Park rangers recently found evidence pointing to the presence of a black bear at the top of Half Dome, Yosemite officials said. The animals are natural climbers and, unlike people, do not need 425 feet of cable to scale the quartz rock formation’s 46-degree angle.

“This observation serves as a good reminder that bear safety applies EVERYWHERE in Yosemite,” park officials said on Facebook. “For the safety of people and animals alike, keep your friends close and your food closer.”

Yosemite officials reminded visitors to keep smelly objects like food or sunscreen locked away in lockers or canisters. On the trail, hikers should keep backpacks and other items within reach lest they be ransacked by bears or the Half Dome ground squirrels.

Bear encounters are not uncommon in Yosemite, which is home to an estimated 300 to 500 black bears. The animals usually cause property damage or snatch food. People are rarely injured, and no one has died of a bear attack in Yosemite, according to the park service.

As of July, officials have recorded 10 incidents involving bears in Yosemite, with all but one occurring in a residential area, according to the park’s bear activity log.

One bear, on a jag this spring, broke into multiple unlocked vehicles. Another found its way inside an unsecured home.

Visitors also encounter the creatures on the road. At least one bear has been struck by a vehicle in Yosemite this year, according to the park. Collisions are noted as one of the leading causes of death for bears in Yosemite, according to the organization Keep Bears Wild.

Overall, encounters with humans are up by 83% compared with last year. Black bears are active day and night, and more have recently been spotted on the valley floor, park officials said.

Bears tend to avoid humans, but there are critical tips to stay safe in case of an encounter.

If a bear enters a trail, campground, picnic area or parking lot, officials recommend scaring the animal away by yelling loudly and aggressively until it leaves. People can stand close together to appear larger but should not surround the bear. Pepper spray is not allowed in Yosemite.

If the bear won’t go, pack everything and leave, officials said. Throwing food at the creature or leaving nourishment behind will encourage its behavior and could make it aggressive with humans; in these cases, the bear might be euthanized. And, although it might go without saying, rangers advise people not to try getting their food back from a bear.

Visitors who encounter a bear in undeveloped areas of Yosemite should keep a distance of at least 20 yards. Black bears may show dominance by bluff charging, especially when cubs or food are involved, park officials said.

Half Dome in Yosemite National Park has long been a California icon, serving as a muse for legendary photographer Ansel Adams, and eventually becoming his resting place.

The rock surface, which some compare to a football helmet or a broken bowling ball, is framed by a granite monolith, El Capitan, and a collection of cliffs known as Cathedral Rocks.

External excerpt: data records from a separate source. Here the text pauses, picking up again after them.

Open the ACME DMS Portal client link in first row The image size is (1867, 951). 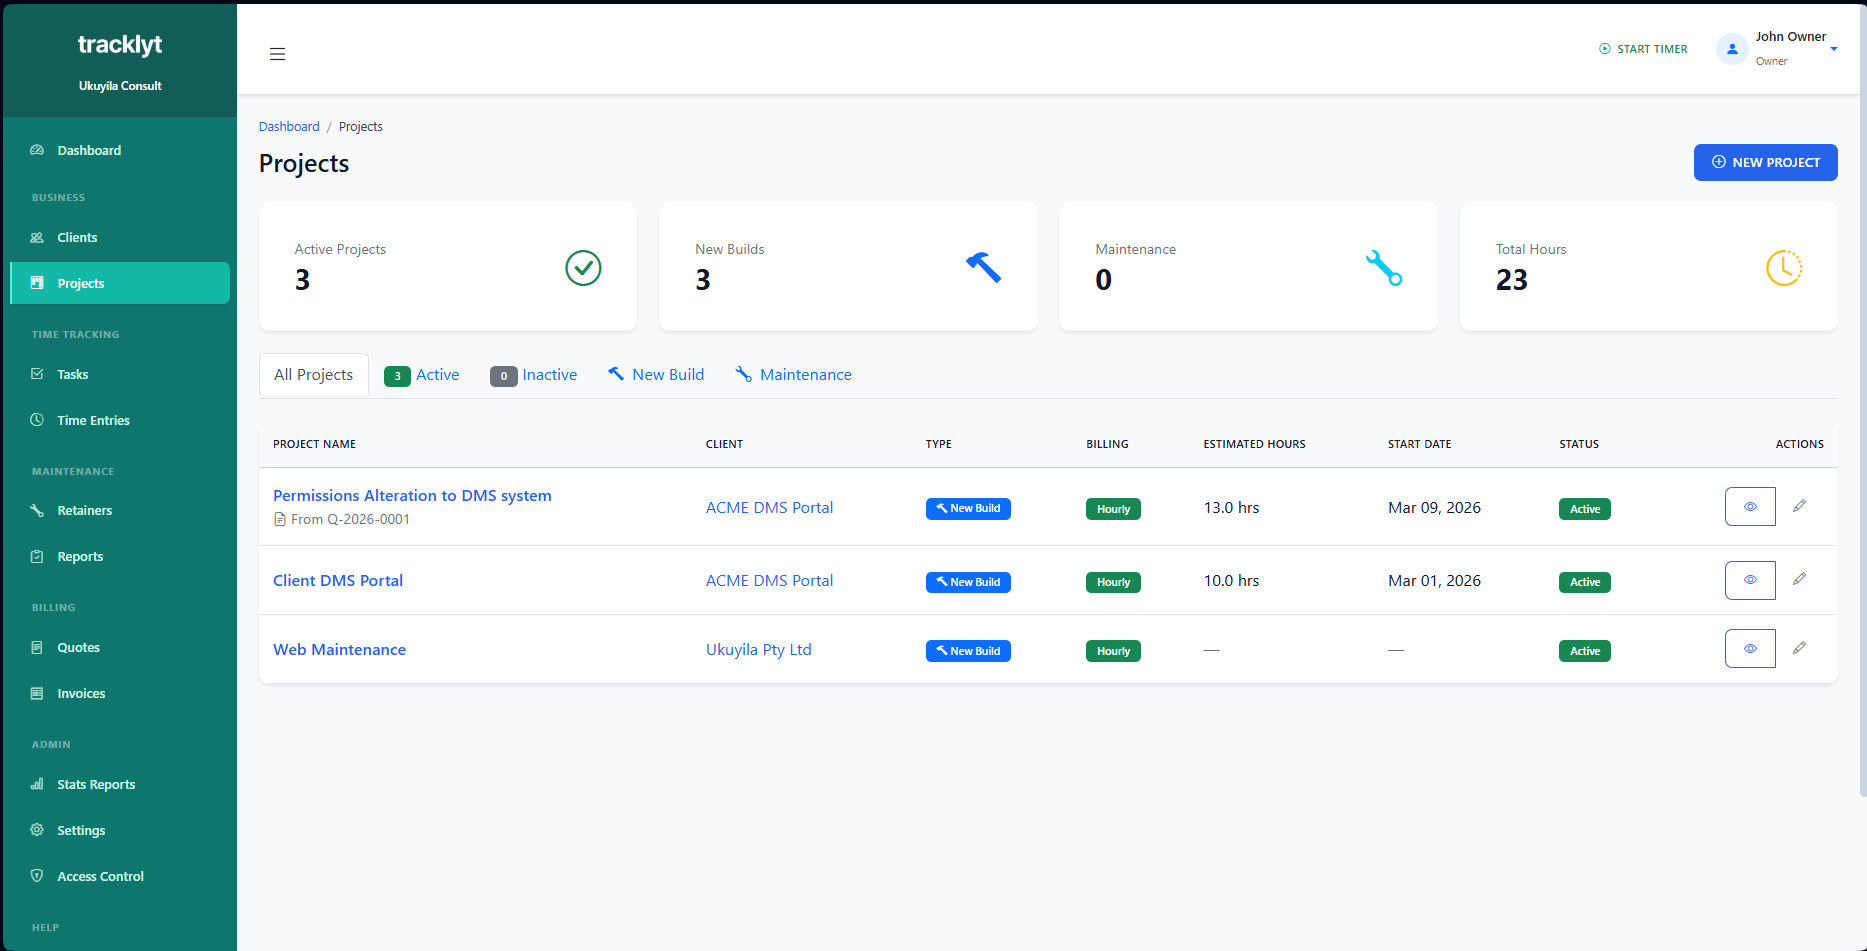pyautogui.click(x=769, y=508)
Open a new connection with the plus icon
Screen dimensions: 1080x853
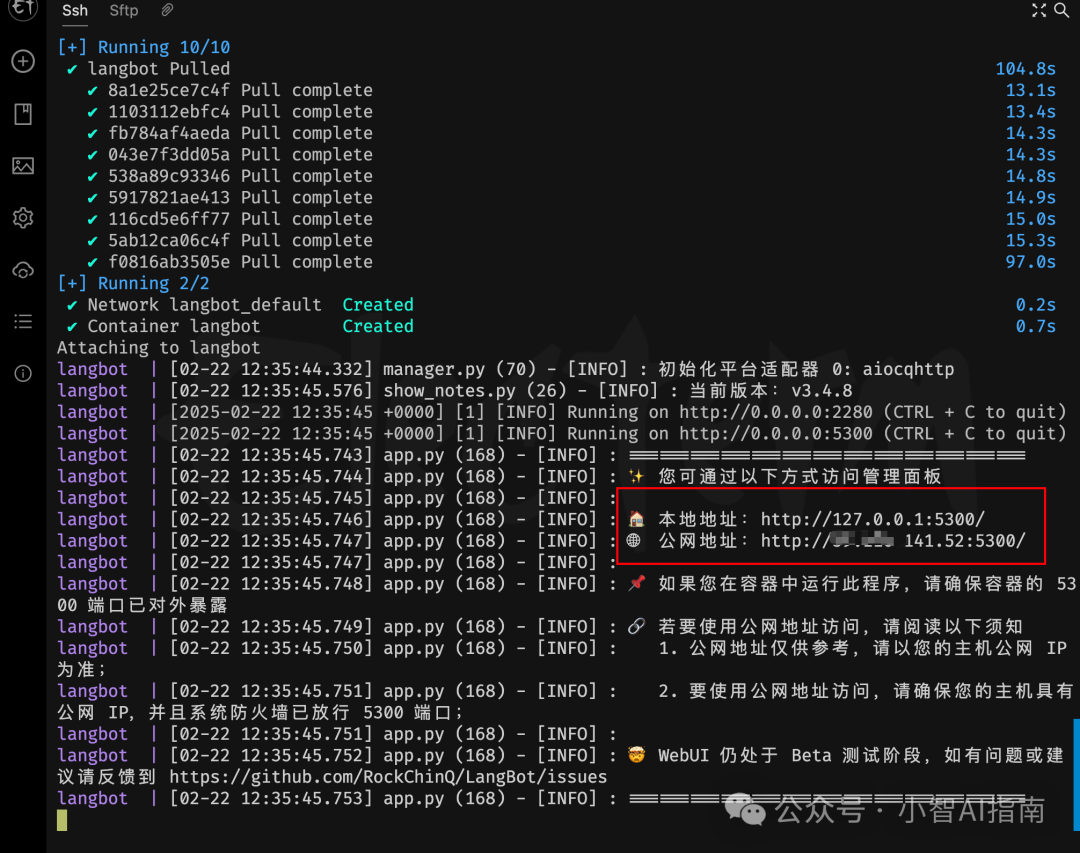click(23, 61)
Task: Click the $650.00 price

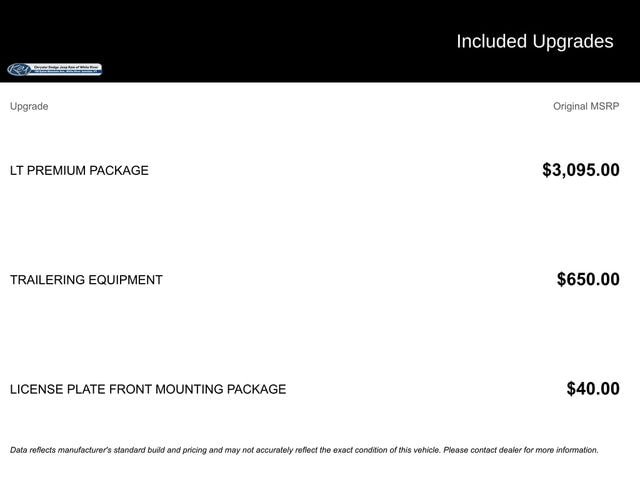Action: (588, 279)
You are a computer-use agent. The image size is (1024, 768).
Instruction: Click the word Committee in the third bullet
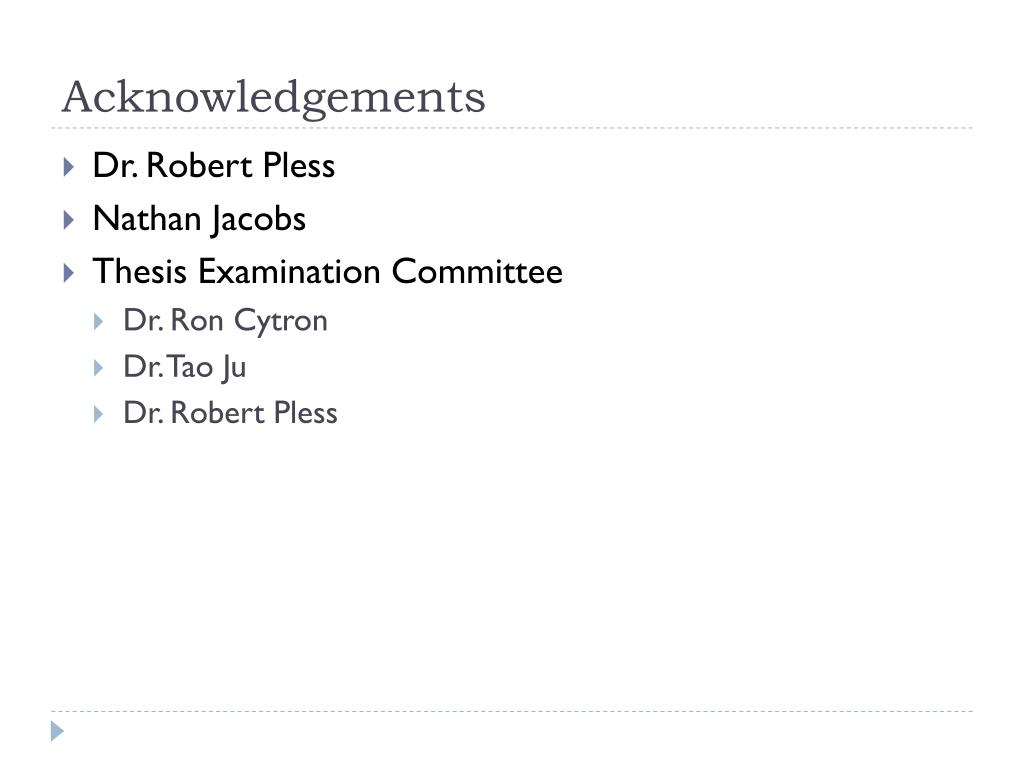(x=477, y=272)

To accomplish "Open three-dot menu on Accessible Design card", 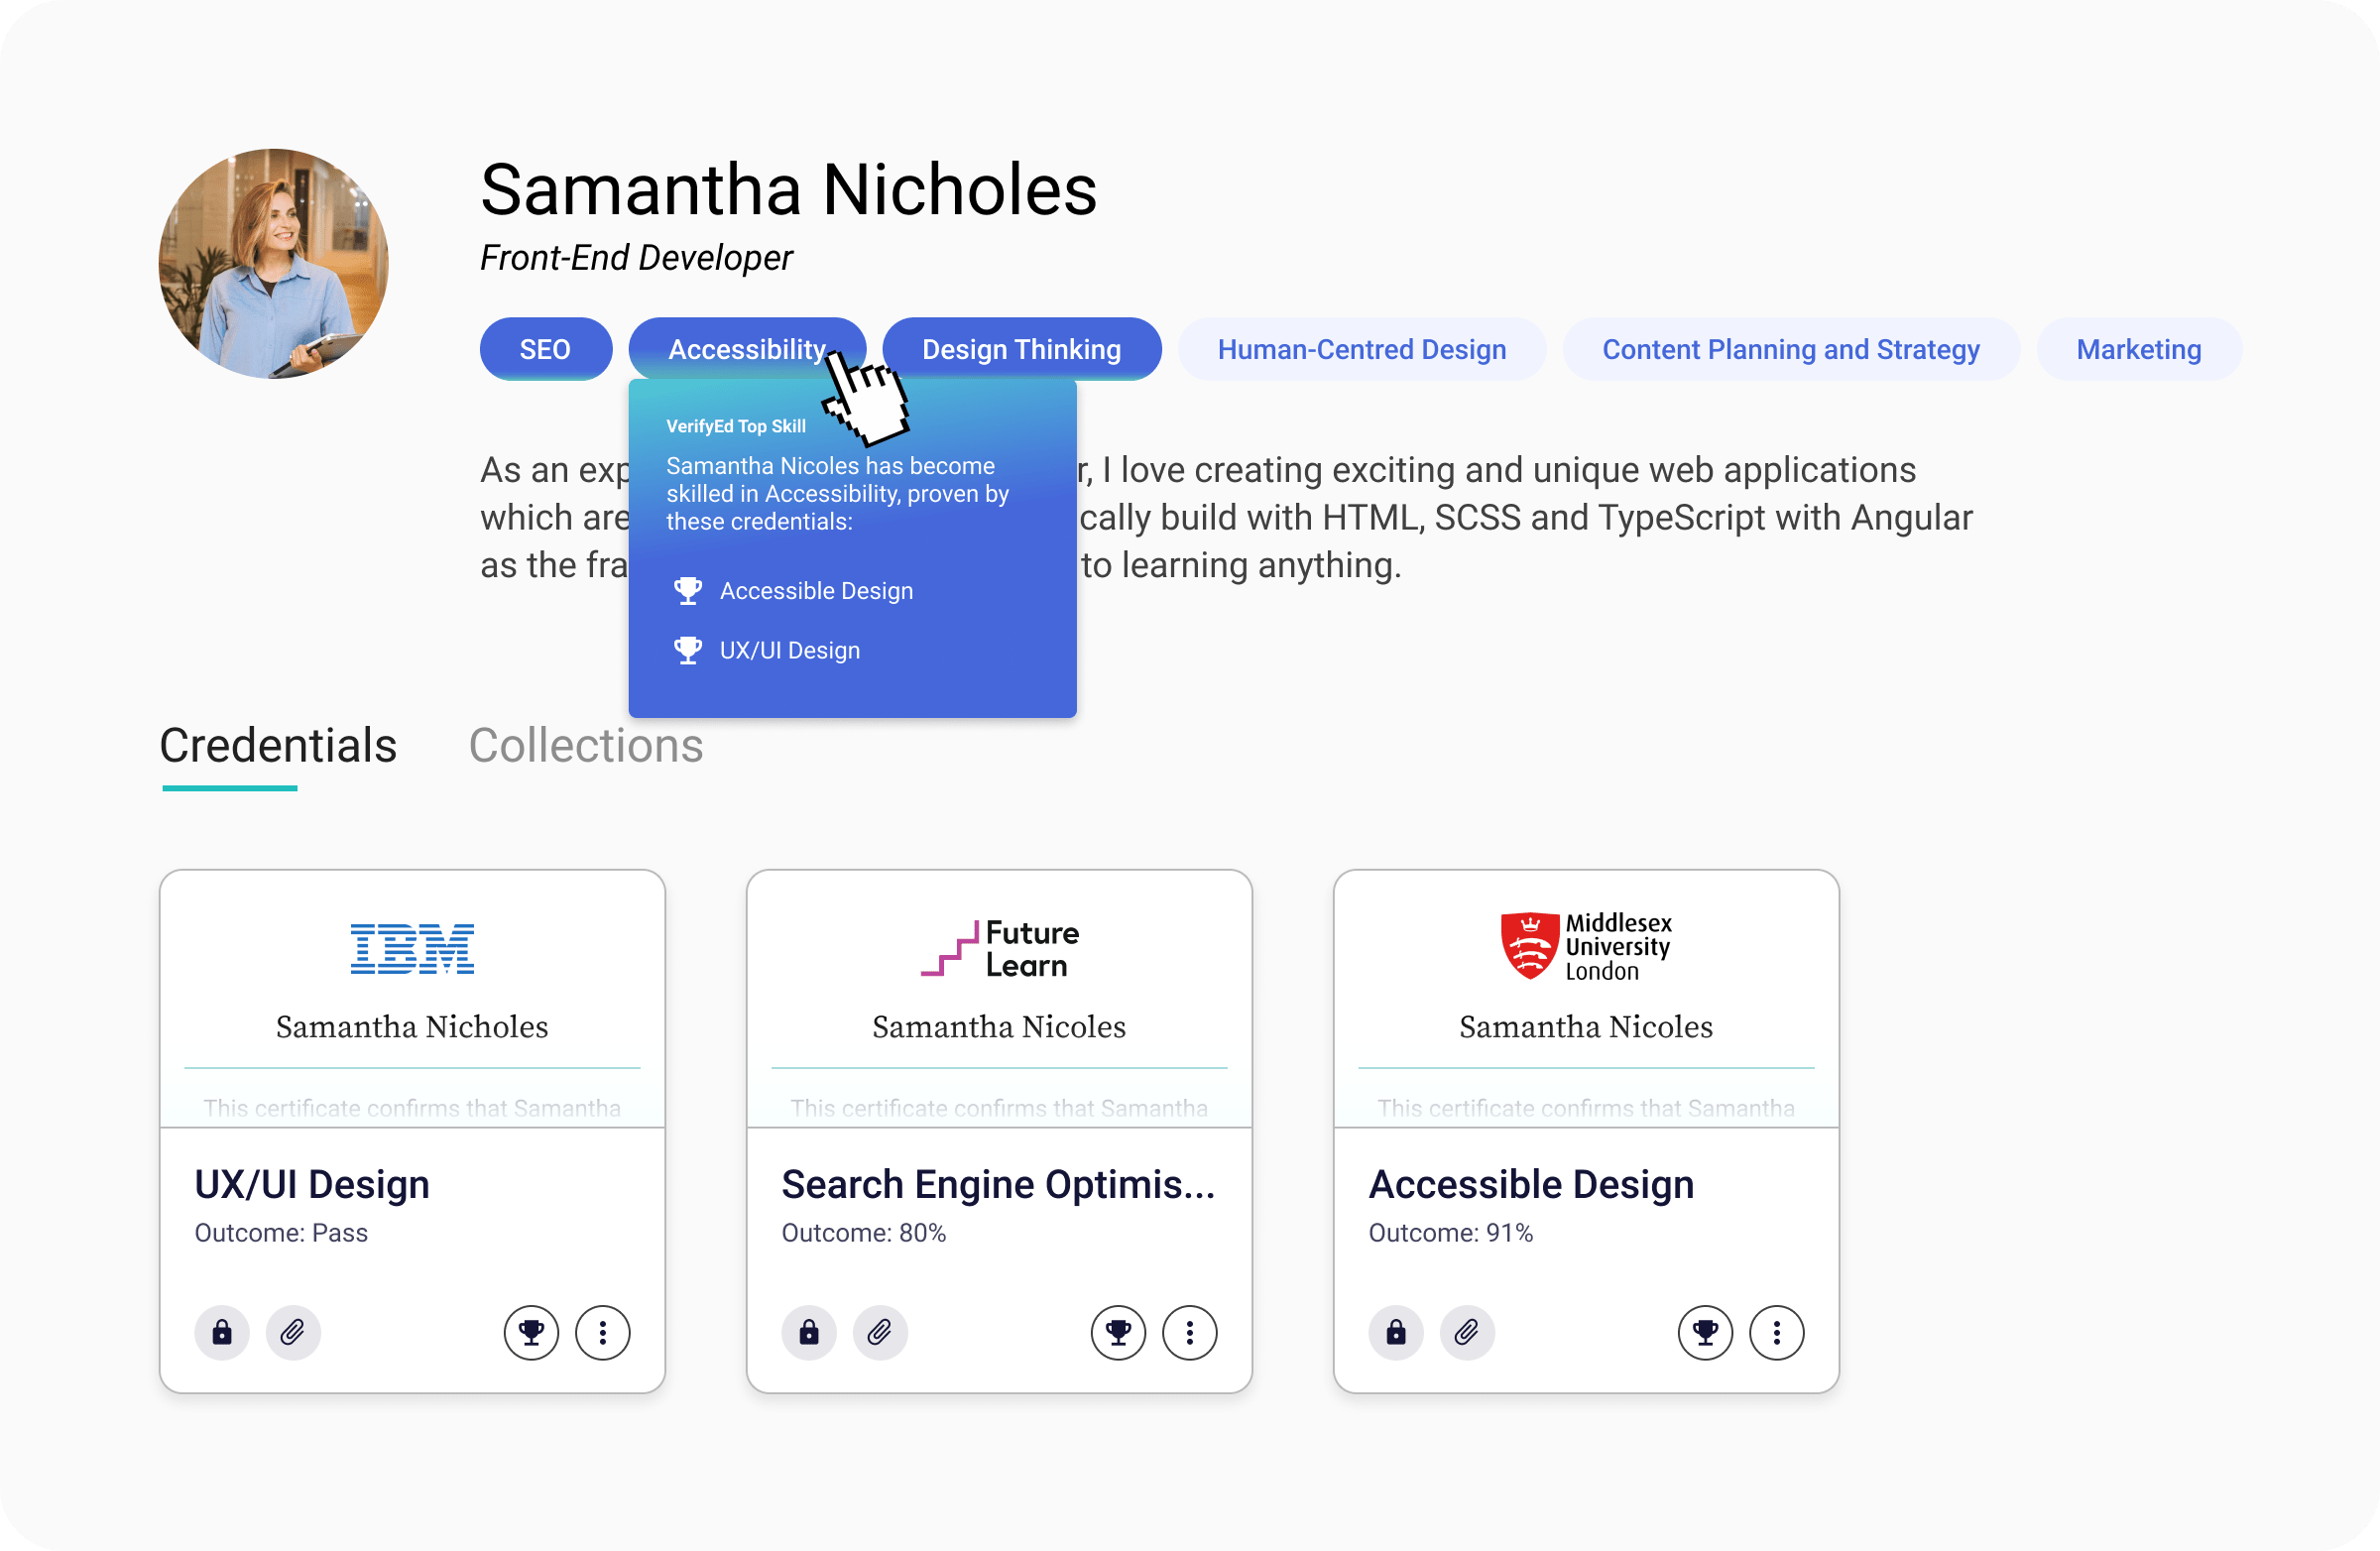I will click(1776, 1332).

Visitors need to obtain a permit to scale the Half Dome. Hiking the trail can be dangerous, and the park service recommends that it be done only in summer. Rangers put up removable steel cables every season to help climbers ascend the last few hundred feet to the top.

Hiking to the summit requires climbing at least 14 miles while gaining 4,800 feet in elevation. Only 300 people can visit the Half Dome Trail each day.